Problem to solve:
Pick out every line in the listing below that contains the word "screenshot", and copy each one.

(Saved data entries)
########
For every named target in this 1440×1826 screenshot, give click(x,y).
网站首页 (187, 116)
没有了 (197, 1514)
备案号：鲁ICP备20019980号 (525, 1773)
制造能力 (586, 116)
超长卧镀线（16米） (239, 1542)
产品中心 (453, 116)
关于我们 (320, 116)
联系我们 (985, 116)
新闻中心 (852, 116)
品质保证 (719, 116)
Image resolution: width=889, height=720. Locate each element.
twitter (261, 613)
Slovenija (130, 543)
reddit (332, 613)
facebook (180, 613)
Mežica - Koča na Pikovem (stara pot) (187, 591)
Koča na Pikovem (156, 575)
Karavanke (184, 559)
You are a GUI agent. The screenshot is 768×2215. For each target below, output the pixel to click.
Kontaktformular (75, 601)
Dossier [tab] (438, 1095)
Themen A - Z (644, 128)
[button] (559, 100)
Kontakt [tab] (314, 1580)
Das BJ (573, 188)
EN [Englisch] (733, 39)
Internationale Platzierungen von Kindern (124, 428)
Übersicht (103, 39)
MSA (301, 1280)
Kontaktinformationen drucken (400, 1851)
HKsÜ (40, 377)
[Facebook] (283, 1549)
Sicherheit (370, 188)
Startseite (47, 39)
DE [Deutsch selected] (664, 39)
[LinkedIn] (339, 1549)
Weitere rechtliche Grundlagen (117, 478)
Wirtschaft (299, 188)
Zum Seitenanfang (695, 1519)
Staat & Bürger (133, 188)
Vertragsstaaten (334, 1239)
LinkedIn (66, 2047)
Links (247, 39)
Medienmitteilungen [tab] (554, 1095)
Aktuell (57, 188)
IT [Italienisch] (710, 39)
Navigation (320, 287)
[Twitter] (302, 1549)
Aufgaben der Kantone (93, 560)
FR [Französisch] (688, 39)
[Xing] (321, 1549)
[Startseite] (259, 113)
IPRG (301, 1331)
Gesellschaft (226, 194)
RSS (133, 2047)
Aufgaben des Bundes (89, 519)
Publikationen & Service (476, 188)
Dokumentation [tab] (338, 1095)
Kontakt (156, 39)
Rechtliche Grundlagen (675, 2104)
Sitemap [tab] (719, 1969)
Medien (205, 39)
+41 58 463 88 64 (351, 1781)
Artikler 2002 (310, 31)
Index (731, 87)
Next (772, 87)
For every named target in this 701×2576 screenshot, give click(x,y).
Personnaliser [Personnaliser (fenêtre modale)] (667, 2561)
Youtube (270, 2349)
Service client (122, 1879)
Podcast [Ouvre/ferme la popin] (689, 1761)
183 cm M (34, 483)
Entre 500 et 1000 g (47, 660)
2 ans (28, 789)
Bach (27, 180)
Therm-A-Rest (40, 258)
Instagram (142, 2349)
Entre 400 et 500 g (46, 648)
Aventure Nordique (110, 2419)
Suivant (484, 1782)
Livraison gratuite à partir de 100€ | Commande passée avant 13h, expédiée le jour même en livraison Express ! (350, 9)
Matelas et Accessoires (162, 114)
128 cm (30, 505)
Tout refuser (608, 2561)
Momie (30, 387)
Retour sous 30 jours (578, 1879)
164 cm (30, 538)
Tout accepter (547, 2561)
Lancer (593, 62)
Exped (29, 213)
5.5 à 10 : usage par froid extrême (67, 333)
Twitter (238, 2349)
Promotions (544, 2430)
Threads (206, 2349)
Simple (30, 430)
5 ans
########
Worked solution:
For every named target in this 1440×1826 screenshot, give click(x,y).
You are a GUI agent. The screenshot is 768×2215. For each target below, output the pixel to click.
For every named target in this 701×2576 screenshot, give click(x,y).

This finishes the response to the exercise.